What used to constitute retail "ecology" was, like, Gap in the middle, Banana Republic more expensive, Old Navy cheaper. Now in 2013, retail ecology is like this: Eileen Fisher is setting up a thrift version of itself.
Green Eileen already exists in New York and it's coming to Seattle in March, says a press release: "Both a store and a recycling program," it's a "unique, environmentally conscious retail experience," "a project of the Eileen Fisher Community Foundation and all proceeds support women and girls."

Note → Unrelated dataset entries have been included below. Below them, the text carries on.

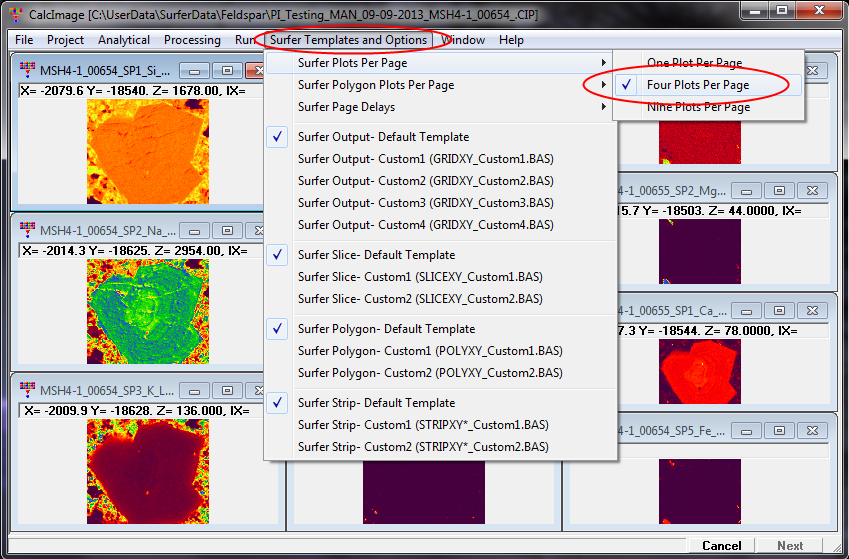Viewport: 849px width, 559px height.
Task: Click the MSH4-1_00654_SP1_Si window icon
Action: [27, 71]
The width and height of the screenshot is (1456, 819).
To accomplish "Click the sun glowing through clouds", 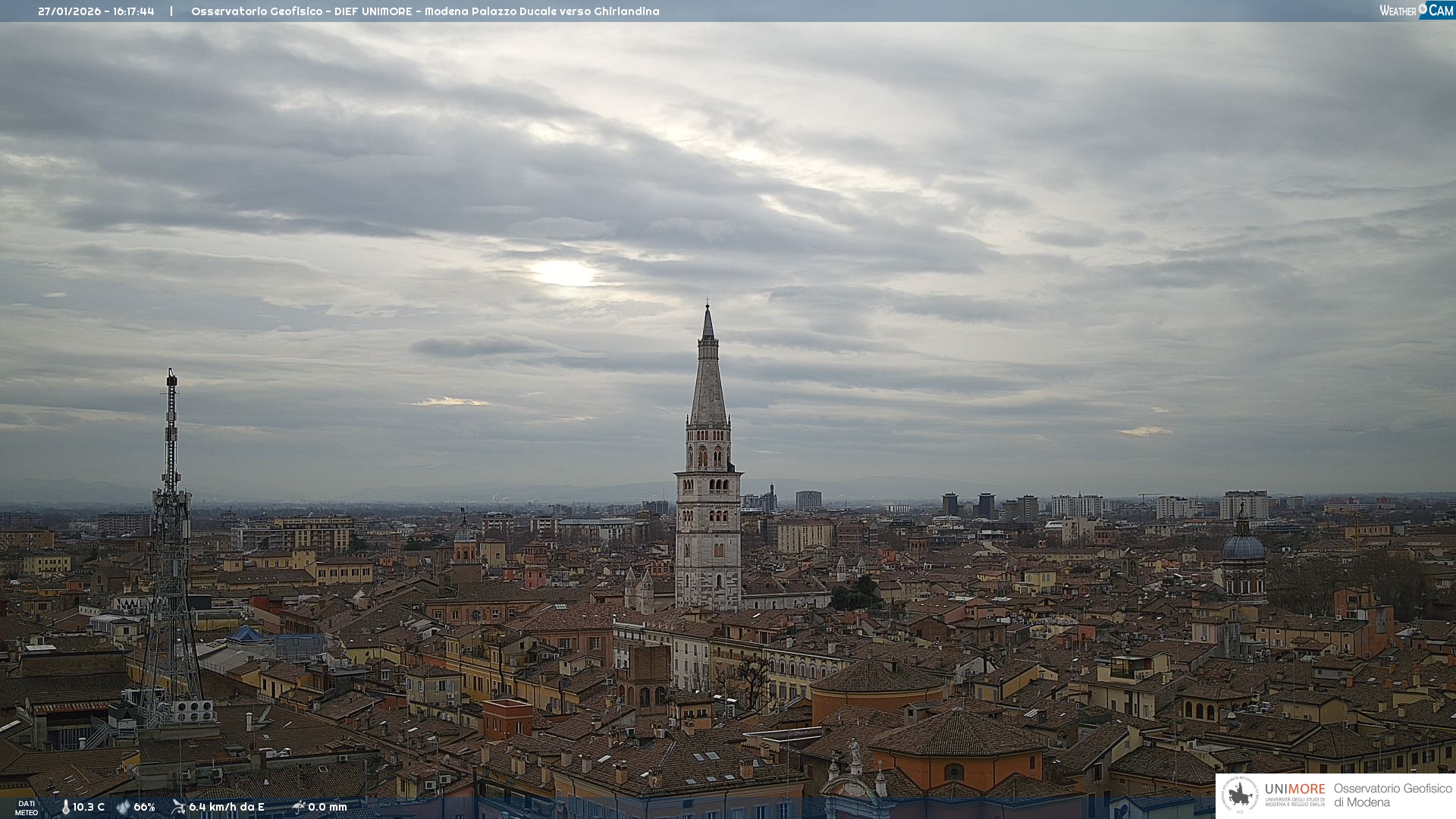I will [563, 273].
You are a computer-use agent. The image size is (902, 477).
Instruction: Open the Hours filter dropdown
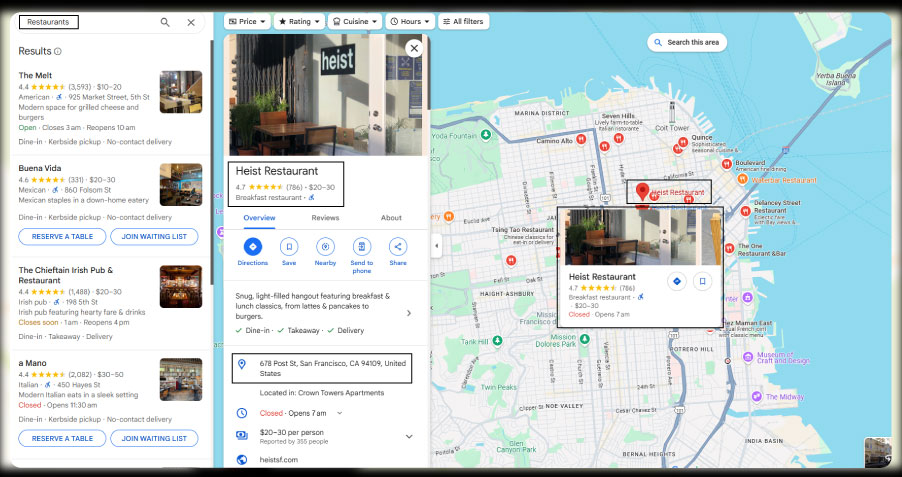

Eileen Fisher clothes seem luxurious, dull: beautiful fabrics, cuts beyond comfortable, colors worn by cultures afraid of colors, unaffordable. It's great that all the proceeds of Green Eileen benefit the ladyfoundation. My cynical side still wonders whether this is a bid for relevance in an economy where a sweater for 200 smackers is just offensive. (What what? What what?.)
In March, Green Eileen will open at 4860 Rainier Avenue South. (The three regular EF stores—two in Seattle, one in Bellevue—will still be the same.) It'll sell used EF stuff, or new EF stuff made of old EF stuff: "Clothing that is too worn or stained to resell is cut up and used creatively. It might be woven into rugs, sewn into hats or made into rag paper lanterns at community classes." Each donated garment gets you $5 toward new EF stuff. Forty old sweaters and you get a new one!
Then again, poor EF. Trying to do something nice and here I am, dissing. I'm sure there's better dissing to be done in the realm of corporate/designer retail. WDYT?